▶ **PROBLEM DESCRIPTION**
Take every line from the entries below that includes the word "will" and copy it.

▶ **INPUT RECORDS**

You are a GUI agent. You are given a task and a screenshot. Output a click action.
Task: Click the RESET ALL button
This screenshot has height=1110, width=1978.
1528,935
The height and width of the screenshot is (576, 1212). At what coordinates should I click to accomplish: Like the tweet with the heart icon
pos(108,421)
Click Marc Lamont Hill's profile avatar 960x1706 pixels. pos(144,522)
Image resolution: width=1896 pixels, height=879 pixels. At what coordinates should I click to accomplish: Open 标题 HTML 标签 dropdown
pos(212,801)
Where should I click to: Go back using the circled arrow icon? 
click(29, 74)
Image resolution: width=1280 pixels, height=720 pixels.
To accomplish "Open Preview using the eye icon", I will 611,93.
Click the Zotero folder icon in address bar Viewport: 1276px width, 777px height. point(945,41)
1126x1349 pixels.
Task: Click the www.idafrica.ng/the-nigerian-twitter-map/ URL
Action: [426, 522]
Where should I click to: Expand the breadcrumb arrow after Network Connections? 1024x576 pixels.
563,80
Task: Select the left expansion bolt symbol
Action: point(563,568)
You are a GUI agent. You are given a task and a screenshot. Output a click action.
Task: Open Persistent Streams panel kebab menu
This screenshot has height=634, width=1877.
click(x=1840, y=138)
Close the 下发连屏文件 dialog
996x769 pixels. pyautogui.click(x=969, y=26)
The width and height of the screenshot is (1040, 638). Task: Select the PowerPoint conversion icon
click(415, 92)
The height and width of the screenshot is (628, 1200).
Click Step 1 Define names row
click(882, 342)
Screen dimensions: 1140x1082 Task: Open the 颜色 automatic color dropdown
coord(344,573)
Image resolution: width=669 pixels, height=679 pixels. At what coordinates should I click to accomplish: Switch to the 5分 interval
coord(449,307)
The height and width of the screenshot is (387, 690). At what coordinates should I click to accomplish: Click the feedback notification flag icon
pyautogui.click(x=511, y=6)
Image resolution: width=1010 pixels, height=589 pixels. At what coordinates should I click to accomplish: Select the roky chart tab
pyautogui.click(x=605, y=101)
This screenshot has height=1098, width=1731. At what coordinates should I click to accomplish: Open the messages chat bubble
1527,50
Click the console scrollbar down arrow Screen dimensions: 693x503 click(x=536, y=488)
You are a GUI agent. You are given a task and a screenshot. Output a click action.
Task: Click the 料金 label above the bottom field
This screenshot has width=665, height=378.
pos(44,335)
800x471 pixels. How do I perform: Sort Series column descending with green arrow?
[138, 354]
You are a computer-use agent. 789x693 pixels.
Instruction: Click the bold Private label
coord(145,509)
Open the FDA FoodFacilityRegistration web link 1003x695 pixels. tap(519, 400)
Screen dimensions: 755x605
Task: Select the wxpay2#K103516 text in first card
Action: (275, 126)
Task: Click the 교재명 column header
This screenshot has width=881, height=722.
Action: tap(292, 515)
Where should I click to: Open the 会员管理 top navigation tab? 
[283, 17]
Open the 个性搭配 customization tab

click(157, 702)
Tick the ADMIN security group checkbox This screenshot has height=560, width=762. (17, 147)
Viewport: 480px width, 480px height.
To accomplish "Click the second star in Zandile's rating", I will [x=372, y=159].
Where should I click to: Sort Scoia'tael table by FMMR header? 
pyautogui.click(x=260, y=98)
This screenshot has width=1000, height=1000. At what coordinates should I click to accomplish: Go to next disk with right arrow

▶ **ANSWER SECTION**
To accomplish "Open Preview using the eye icon", I will 611,93.
To accomplish "Click the second star in Zandile's rating", I will [x=372, y=159].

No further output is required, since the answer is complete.